#### TASKS TO CARRY OUT
a) Copy out the passage of the AD-X2 text from "By 1953, battery" to "it any differently." word for word.
b) According to the AD-X2 text, what two compounds did assays show the additive to contain?
c) Please pick up the AD-X2 text after its final sentence and keep writing.
[[ EXTRACT, beginning ]]
By 1953, battery dopes were old news. The NBS began testing them in the early 1920s. It issued its first condemnation of them in 1925, a judgment it expanded six years later into a four-page document that it would send to anyone inquiring about battery additives. The bureau’s battery experts regarded dopes as the stuff of small-time fraud. When entrepreneur Jess Ritchie began selling Battery AD-X2 in the late 1940s and assays showed it to be a familiar mix of magnesium sulfate and sodium sulfate, they had little reason to regard it any differently.

But compared with the fly-by-night mountebanks who peddled battery dopes through leaflets in the 1920s and 1930s, Ritchie was persistent, well connected, and dedicated to establishing legitimacy for his product. The name AD-X2 evoked high-tech postwar feats like Chuck Yeager’s October 1947 supersonic flight in a Bell X-1 experimental plane. Ads for the additive appeared in respected trade publications, and it enjoyed endorsements from established scientists, most notably Merle Randall, whom Ritchie retained as a consultant. Randall was an emeritus chemistry professor from the University of California, Berkeley, and coauthor of a standard textbook on chemical thermodynamics.

When Ritchie became aware of the NBS’s blanket condemnation of battery additives, he rose to the fight. AD-X2, he argued, was different. Armed with Randall’s endorsement and a thick stack of customer testimonials, he took the fight to Washington, DC, where he pressed his case that his product should be exempted from the bureau’s judgment against battery additives. In an attempt to convince them of AD-X2’s merit, Ritchie and Randall corresponded with NBS scientists from 1948 to 1952. The bureau tested the product repeatedly, one time in collaboration with Ritchie, but found no effect. Ritchie’s happy customers, the NBS team reasoned, were taken in by the fact that the procedures for administering the product—cleaning the posts, topping up and stirring the electrolyte, and charging the battery slowly, among others—were themselves likely to perk up an unresponsive battery. Based on the bureau’s tests, the US Post Office Department issued a fraud order in February 1953 that prevented Ritchie’s company from conducting business through the mail.

PTO.v78.i10.24_1.f3.png

A 1931 advertisement for the Nu-Life battery additive made extravagant claims about the product’s magical effects. (Image from The Pathfinder: Digest of World Affairs, 28 February 1931, p. 27.)

View larger

Undeterred, Ritchie pressed his case with renewed energy. He found a sympathetic ear in Weeks, whom Eisenhower had tapped for secretary of commerce shortly after winning the 1952 election. Weeks had been chairman of the board of a company that used, and liked, Ritchie’s product. In AD-X2, Weeks saw an opportunity to signal his support for small business. He successfully pressured the postmaster general into suspending the fraud order. But the controversy was far from over.
[[ EXTRACT, end ]]
[[ EXTRACTED ENTRIES, beginning ]]
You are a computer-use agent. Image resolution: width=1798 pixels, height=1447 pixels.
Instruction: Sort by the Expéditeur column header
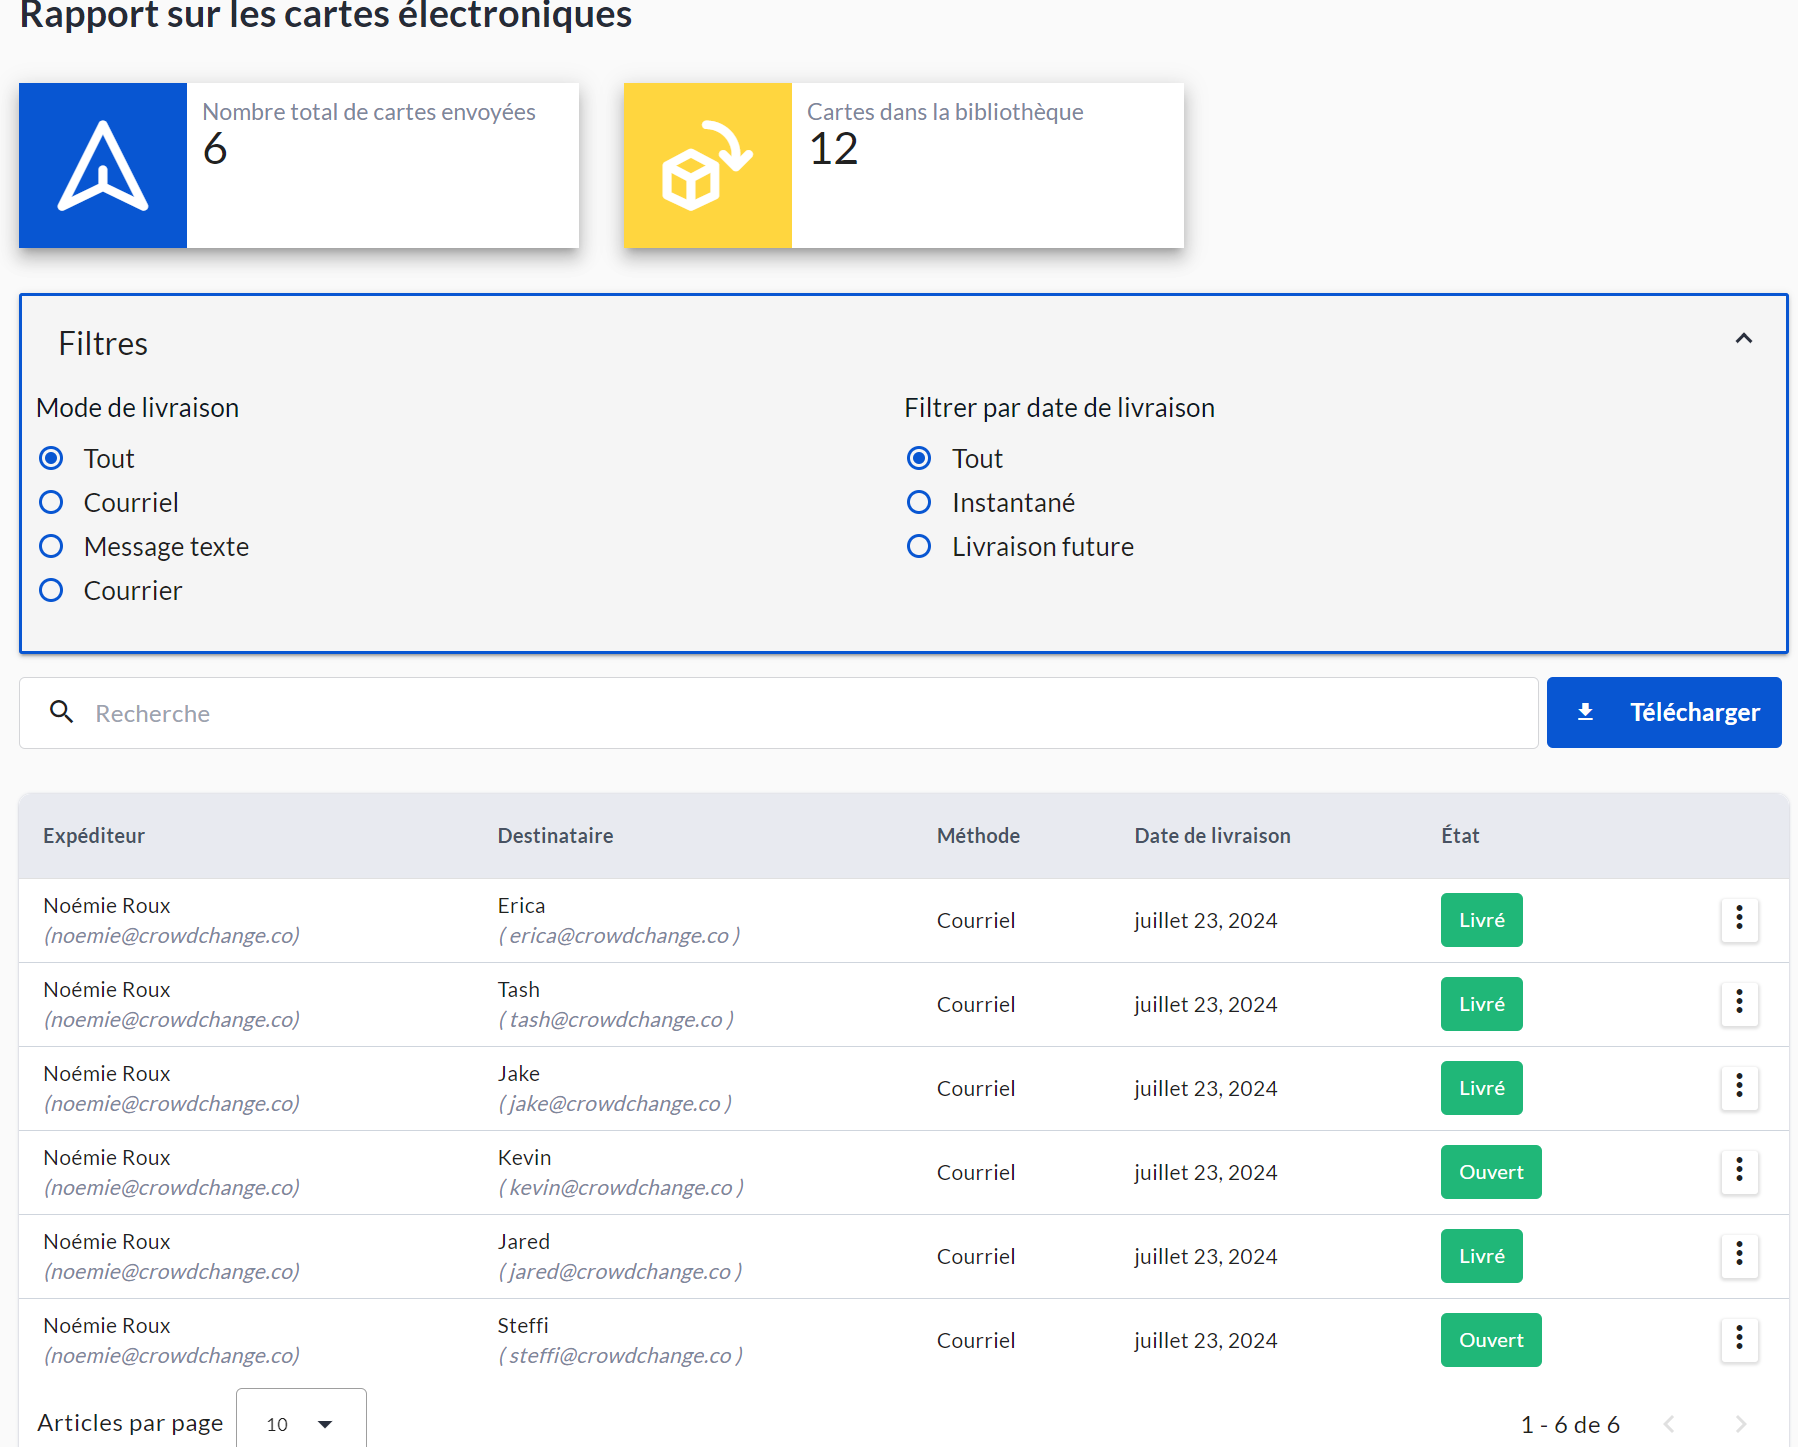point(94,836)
[[ EXTRACTED ENTRIES, end ]]
[[ EXTRACTED ENTRIES, beginning ]]
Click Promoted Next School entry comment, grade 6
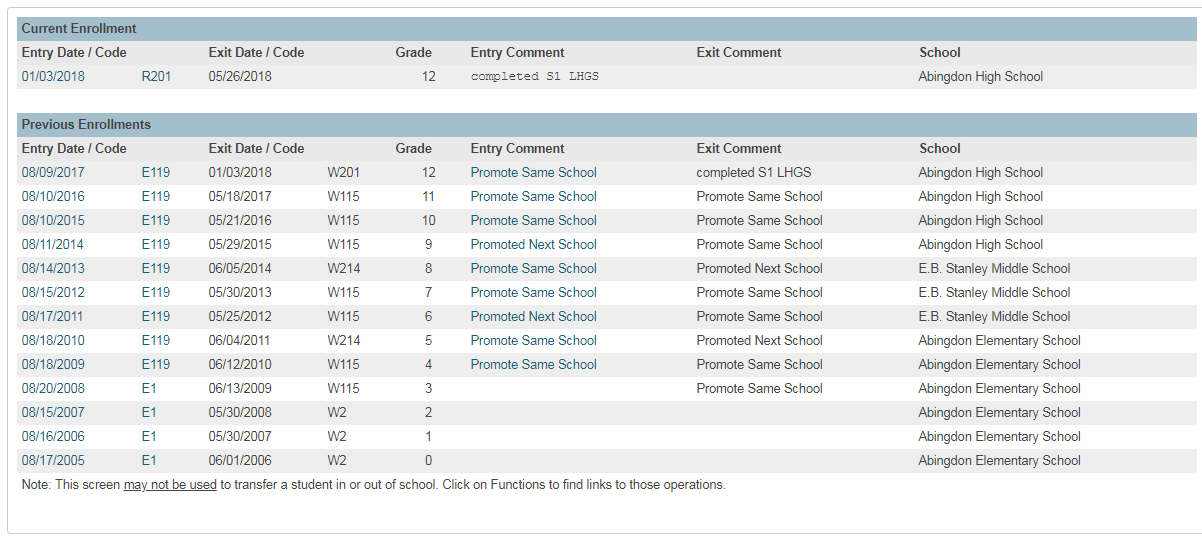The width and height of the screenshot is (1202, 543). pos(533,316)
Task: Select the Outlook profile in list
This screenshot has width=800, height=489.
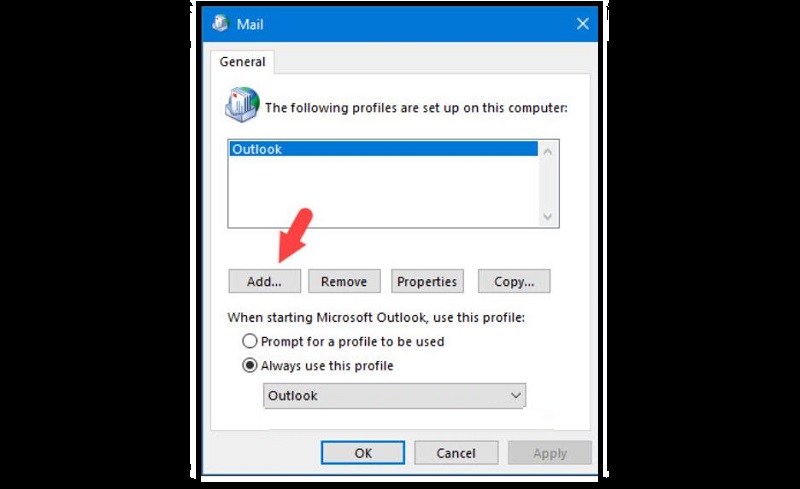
[[ EXTRACTED ENTRIES, end ]]
#### ANSWERS TO THE EXERCISE
a)
By 1953, battery dopes were old news. The NBS began testing them in the early 1920s. It issued its first condemnation of them in 1925, a judgment it expanded six years later into a four-page document that it would send to anyone inquiring about battery additives. The bureau’s battery experts regarded dopes as the stuff of small-time fraud. When entrepreneur Jess Ritchie began selling Battery AD-X2 in the late 1940s and assays showed it to be a familiar mix of magnesium sulfate and sodium sulfate, they had little reason to regard it any differently.

b) Magnesium sulfate and sodium sulfate.

c)
Firing and mobilization

In late March 1953, two months into the new administration, Astin was called to a meeting with one of Weeks’s assistant secretaries and asked to resign. He had yet to meet Weeks in person. Weeks justified Astin’s removal on the grounds that the bureau had “not been sufficiently objective” in handling the AD-X2 affair because it ignored “the play of the market place.” 1 More broadly, he considered it his prerogative to appoint new leaders at Department of Commerce agencies. “The Bureau of Standards is, I think, my responsibility as long as I hold the office I have,” he explained. 2

US scientists were scandalized. On 31 March 1953—the day that news of Astin’s firing broke—the president of the American Physical Society (APS), Enrico Fermi, took a phone call from F. Wheeler Loomis, one of his predecessors. Loomis had learned from the morning papers of Astin’s removal and smelled political interference. He asked Fermi to explore the possibility of an APS response, and Fermi agreed. 3

Loomis’s overture to Fermi was part of a large, spontaneous, and rapidly organized pressure campaign that sought to force Weeks to back down. Throughout April and May 1953, members of APS, the American Institute of Physics, the Federation of American Scientists, and many other scientific organizations worked zealously to coordinate a clear and forceful response with the goal of getting Astin reinstated and sending a message to Eisenhower that the independence of scientific institutions needed to be sacrosanct. Doing so required overcoming the reticence of many segments of the scientific world—particularly in the physics community—to get deeply involved in politics. As Robert Bacher, one of the members of APS’s governing committee, put the problem to Fermi, the physics community’s delicate task was to “stay out of politics but protest against injecting political or business considerations in judging scientific merits of a situation.” 4

PTO.v78.i10.24_1.f4.png

A portrait of Allen Astin on display in NIST’s hall of directors.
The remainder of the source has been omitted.